Print everything in the passage about the Haworth dining table from "THE AFTERMATH AT" down to "ninety years old.", word for word.

▶ **Source passage**

*****

THE AFTERMATH AT THE TABLE
She wrote Villette, the masterpiece, at the same table, in 1852, alone. In June 1854 she married her father's curate Arthur Bell Nicholls in Haworth church, against Patrick's first refusal and with his late consent. She conceived almost at once, fell ill of relentless sickness in November, was bedridden through the winter, and died on the morning of the thirty-first of March 1855, three weeks short of her thirty-ninth birthday. Her last recorded words, to Nicholls bending over the bed, were Oh, I am not going to die, am I? He will not separate us, we have been so happy. She was buried in the family vault under Haworth church with Branwell and Emily, with Maria and Elizabeth from Cowan Bridge, with their mother from Penzance. Anne, alone of them, lies in Scarborough. Patrick outlived all six of his children and died in the parsonage in 1861, ninety years old.
RETURN
Some books survive their writers and some rooms survive their books. The dining-room is still there, at the head of the lane in Haworth, with the small table and the two black horsehair sofas, one of them the one Emily died on. The custom the sisters kept, of walking round and round the table after tea reading aloud what they had written that day, lasted from about 1825 to 1849, and is, by the museum's own account, the thing the visitors most often, looking at the table now, stop and ask the guides about.

*****

▶ **Collected material**

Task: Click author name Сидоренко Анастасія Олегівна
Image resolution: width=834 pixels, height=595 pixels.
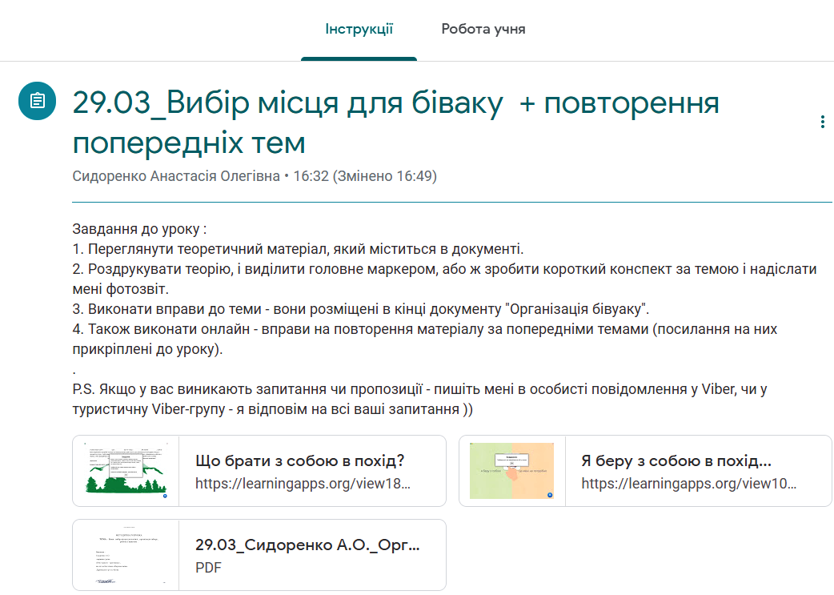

*****

▶ **The completed task**
THE AFTERMATH AT THE TABLE
She wrote Villette, the masterpiece, at the same table, in 1852, alone. In June 1854 she married her father's curate Arthur Bell Nicholls in Haworth church, against Patrick's first refusal and with his late consent. She conceived almost at once, fell ill of relentless sickness in November, was bedridden through the winter, and died on the morning of the thirty-first of March 1855, three weeks short of her thirty-ninth birthday. Her last recorded words, to Nicholls bending over the bed, were Oh, I am not going to die, am I? He will not separate us, we have been so happy. She was buried in the family vault under Haworth church with Branwell and Emily, with Maria and Elizabeth from Cowan Bridge, with their mother from Penzance. Anne, alone of them, lies in Scarborough. Patrick outlived all six of his children and died in the parsonage in 1861, ninety years old.